Mariana Valente

Combinando pinturas, objetos do mundo real, imagens e coisas efêmeras em uma única obra, a colagem questiona diretamente a tendência de separar as belas-artes dos objetos do cotidiano.

Mariana Valente é uma artista visual e designer gráfica carioca que usa os recortes para ressignificar o mundo em que vive em projetos pessoais, exposições e intervenções artísticas. “Trabalho a colagem de forma manual, digital e cada vez mais tenho sentido vontade de explorar novos suportes com objetos garimpados. Amo a espontaneidade e a liberdade que a colagem proporciona”, conta a artista.

Quando era pequena, Mariana estudou numa escola onde vivia uma cabra. “Eu nunca tinha visto uma cabra de verdade e fiquei encantada. Comecei a levar comida de casa e passava o dia observando e alimentando a bichinha”, conta a artista. O cercado ficava atrás de um galpão onde aconteciam aulas de artes. Como Mariana passou a fazer visitas regulares ao local, o professor convenceu Mariana a participar das suas aulas. “Ele estava montando um projeto com sucata e eu fiquei fascinada com a transformação produzida por aquele trabalho. Foi a primeira vez que vi um material aparentemente sem valor ser ressignificado”, explica Mari. A partir daquele momento, ela passou a ficar atenta e em busca de possíveis ‘’achados’’ inesperados para colecionar e transformar.

Hoje em dia, a artista costuma frequentar sebos e feiras de antiguidade em busca de inspiração, livros, fotografias, correspondências e pequenos objetos de pessoas desconhecidas. “Acredito na carga emocional desses materiais esquecidos no tempo e tenho como tema de trabalho favorito a memória inventada e subjetividade feminina”, explica a artista que trabalha a colagem de forma manual e digital. 

O processo criativo da artista é muito intuitivo, desde a seleção do material, até a forma como recorta e procura os encaixes. “Gosto de não forçar muito a barra, mas às vezes um corte brusco é necessário. Tem colagens simples que levam semanas para terminar e colagens complexas que resolvo em poucas horas, ou seja: a colagem pulsa e tem vida própria. Gosto de acreditar que as imagens que escolho também me escolhem, a vida tem desses mistérios”, filosofa.

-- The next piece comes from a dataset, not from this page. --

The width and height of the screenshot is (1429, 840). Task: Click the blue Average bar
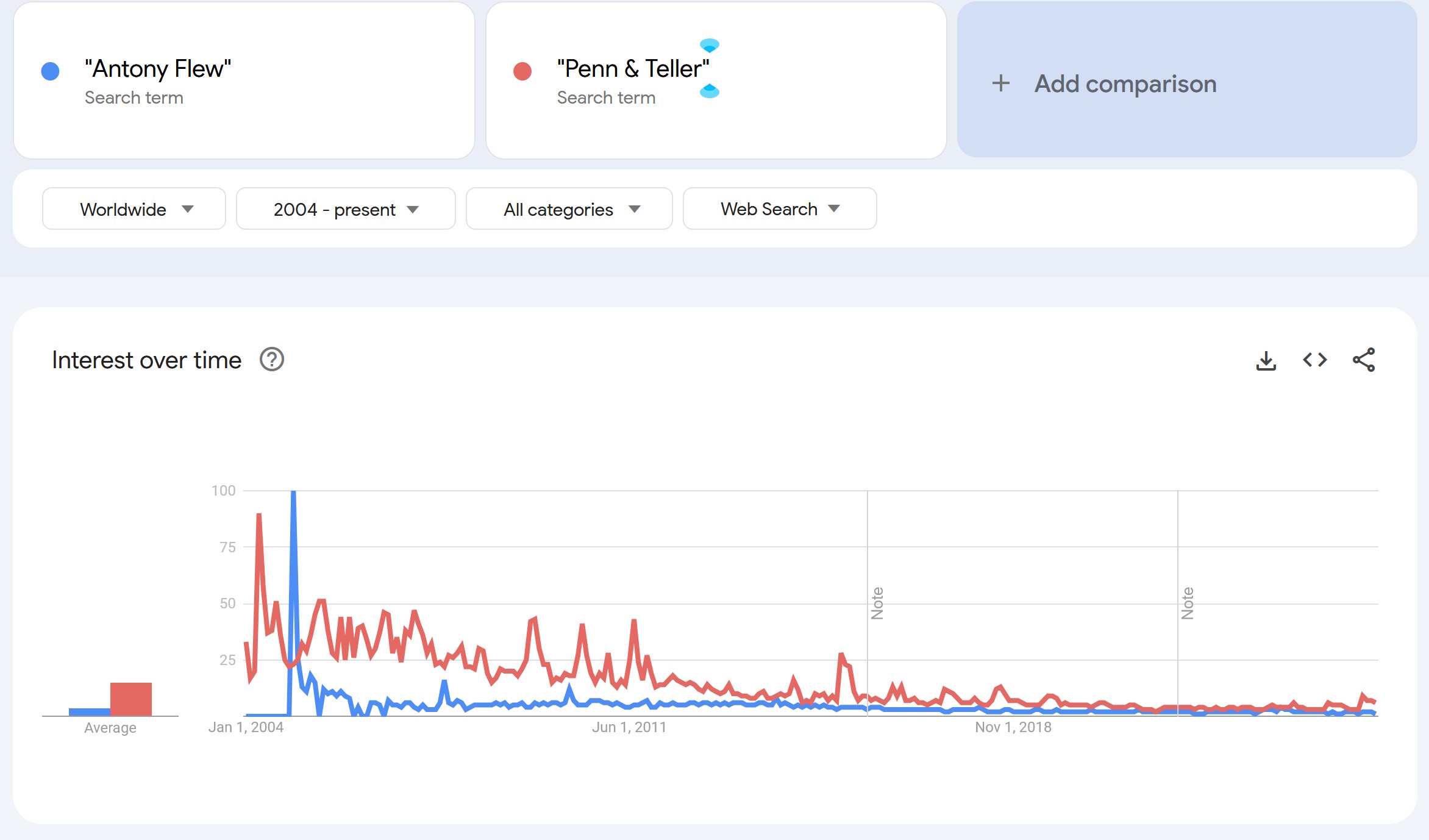pyautogui.click(x=89, y=712)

Quais artistas a inspiram? “Frida Kahlo e sua capacidade de transformar dor em beleza, Clarice Lispector e sua entrega à sensibilidade, Stanley Kubrick e sua dedicação com trabalho e estética, Bebel Franco com seu universo de cores fantásticas, Magritte e seus múltiplos sentidos, entre muitos outros criativos maravilhosos!” Falando em Clarice Lispector, o talento corre nas veias: Mariana é neta da famosa escritora.

E a sua obra já se uniu à da sua avó. Em 2016 e 2017, a colagista criou ilustrações para o relançamento de dois livros célebres de Clarice Lispector: A paixão segundo G.H. e A mulher que matou os peixes. O segundo livro trouxe inclusive a reprodução da dedicatória que a autora fez aos filhos e aos netos ainda não nascidos. De acordo com Mariana, essas ilustrações nasceram a partir de colagens afetivas, “materiais nostálgicos que são relíquias carregadas de história e afeto”. O trabalho é belíssimo!

Quando perguntada sobre a diferença entre trabalhar com a produção de objetos, produção expositiva e projetos gráficos, a artista explica que a maior diferença está no suporte onde o trabalho acontece, mas que o processo para qualquer novo projeto é mais ou menos o mesmo. “Se eu já tenho uma ideia do que quero fazer, saio em busca do material (manual ou digital), seleciono as imagens, em seguida entra o processo de recorte e busca pelos encaixes. Sempre fotografo essa parte do processo, porque me ajuda a perceber espaços e falhas a corrigir. A última fase é colar e unir as partes. Mas normalmente os encaixes claricianos me tomam mais tempo”

Mariana acredita que o trabalho artístico é uma necessidade básica para todos aqueles que sentem muito. “A nossa existência, as questões da feminilidade, as perguntas sem respostas e os medos silenciosos são fontes inesgotáveis de inspiração. Apesar de não imprimir no meu trabalho, tenho tendência a flertar com questões do inconsciente. Acho que podemos aprender bastante com o desconforto existencial, pode ser saudável se for transformado em trabalho”. 

Atualmente, Mariana oferece oficinas de colagem para organizar e dividir suas investigações colagísticas em São Paulo, onde vive. Como dica para artistas que querem ingressar  na arte da colagem, Mariana é direta: “Transforme suas inquietudes em trabalho. Se permita ser imperfeita, ter medos e incertezas. Na arte não existe certo e errado, existe o que você escolhe ou autoriza deixar sair”. Arte é isso!